> [Description of the task]
Pick out each line below containing "agent".
----------------------------------------
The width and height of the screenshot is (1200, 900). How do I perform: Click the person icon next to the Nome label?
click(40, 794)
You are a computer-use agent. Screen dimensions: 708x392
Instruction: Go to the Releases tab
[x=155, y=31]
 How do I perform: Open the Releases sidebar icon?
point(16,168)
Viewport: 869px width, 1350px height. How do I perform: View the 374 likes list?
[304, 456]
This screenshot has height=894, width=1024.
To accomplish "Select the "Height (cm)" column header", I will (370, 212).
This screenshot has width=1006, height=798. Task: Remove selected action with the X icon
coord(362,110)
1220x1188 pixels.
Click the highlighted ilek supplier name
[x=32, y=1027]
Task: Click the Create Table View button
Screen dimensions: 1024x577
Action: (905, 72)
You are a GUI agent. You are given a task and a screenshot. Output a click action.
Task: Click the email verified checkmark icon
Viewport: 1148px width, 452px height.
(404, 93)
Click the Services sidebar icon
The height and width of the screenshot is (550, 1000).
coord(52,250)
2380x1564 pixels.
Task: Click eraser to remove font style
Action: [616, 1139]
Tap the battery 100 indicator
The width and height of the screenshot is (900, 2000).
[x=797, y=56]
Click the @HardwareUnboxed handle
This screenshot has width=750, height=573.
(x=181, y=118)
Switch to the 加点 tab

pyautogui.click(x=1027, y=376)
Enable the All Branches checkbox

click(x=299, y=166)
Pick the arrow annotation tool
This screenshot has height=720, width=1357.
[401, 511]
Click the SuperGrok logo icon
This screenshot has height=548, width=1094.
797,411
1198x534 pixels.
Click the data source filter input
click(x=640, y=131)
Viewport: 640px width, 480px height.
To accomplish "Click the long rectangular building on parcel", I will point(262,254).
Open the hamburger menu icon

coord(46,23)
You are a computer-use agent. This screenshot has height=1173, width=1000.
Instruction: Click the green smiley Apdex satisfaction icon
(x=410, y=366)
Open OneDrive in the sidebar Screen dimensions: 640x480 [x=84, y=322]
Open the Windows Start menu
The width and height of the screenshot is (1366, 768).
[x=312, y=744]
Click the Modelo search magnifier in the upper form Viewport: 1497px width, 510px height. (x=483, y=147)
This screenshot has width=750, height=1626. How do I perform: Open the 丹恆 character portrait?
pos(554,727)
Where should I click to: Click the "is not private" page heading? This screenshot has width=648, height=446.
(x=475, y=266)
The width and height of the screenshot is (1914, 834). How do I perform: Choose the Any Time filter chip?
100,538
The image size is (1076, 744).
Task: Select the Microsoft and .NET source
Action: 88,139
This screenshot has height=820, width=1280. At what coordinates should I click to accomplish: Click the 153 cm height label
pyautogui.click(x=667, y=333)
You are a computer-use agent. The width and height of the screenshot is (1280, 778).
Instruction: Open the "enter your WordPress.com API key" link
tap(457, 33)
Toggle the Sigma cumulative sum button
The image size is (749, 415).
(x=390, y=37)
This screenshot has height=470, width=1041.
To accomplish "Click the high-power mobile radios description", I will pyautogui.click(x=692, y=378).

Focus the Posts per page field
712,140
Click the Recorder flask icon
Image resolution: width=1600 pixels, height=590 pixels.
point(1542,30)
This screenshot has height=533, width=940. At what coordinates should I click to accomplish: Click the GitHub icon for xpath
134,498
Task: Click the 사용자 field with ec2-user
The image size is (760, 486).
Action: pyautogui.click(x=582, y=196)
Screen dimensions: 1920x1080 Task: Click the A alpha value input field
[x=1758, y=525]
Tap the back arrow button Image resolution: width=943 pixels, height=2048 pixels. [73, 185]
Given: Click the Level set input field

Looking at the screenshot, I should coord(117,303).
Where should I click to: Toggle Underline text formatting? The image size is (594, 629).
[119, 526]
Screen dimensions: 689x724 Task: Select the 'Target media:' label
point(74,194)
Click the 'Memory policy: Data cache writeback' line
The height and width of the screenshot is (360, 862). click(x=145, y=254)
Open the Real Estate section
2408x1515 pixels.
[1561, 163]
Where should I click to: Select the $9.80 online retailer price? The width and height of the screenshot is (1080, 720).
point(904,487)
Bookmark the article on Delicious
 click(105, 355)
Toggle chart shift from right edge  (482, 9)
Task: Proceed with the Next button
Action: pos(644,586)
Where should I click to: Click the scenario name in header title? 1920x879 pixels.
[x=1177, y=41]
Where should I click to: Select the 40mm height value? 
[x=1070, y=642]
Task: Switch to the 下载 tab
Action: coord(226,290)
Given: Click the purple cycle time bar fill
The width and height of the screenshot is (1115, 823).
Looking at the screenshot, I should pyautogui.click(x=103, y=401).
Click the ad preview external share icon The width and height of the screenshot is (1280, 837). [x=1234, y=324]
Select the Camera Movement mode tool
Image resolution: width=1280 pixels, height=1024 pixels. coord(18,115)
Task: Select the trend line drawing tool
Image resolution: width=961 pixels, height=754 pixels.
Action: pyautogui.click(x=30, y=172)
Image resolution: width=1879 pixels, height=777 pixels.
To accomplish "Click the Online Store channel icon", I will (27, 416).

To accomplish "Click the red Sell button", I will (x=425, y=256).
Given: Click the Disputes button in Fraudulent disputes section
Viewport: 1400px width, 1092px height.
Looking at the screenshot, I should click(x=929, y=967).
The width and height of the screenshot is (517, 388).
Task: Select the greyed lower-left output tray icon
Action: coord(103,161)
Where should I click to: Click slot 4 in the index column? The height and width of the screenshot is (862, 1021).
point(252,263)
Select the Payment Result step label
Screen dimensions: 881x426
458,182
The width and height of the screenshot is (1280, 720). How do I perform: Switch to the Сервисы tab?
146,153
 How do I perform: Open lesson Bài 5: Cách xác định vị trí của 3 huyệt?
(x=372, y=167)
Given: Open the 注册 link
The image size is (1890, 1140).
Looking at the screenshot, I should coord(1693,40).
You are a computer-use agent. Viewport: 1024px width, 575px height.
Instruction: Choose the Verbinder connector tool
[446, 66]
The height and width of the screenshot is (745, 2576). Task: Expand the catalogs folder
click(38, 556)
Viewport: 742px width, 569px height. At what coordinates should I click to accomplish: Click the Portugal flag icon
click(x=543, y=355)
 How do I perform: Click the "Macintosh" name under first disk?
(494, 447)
----------------------------------------
> [Your response]
You are a computer-use agent. Screen dimensions: 708x392
You are a GUI agent. You are given a task and a screenshot. Output a click action.
You are a computer-use agent. This screenshot has height=1173, width=1000.
You are a computer-use agent. The width and height of the screenshot is (1280, 778).
You are a computer-use agent. Viewport: 1024px width, 575px height.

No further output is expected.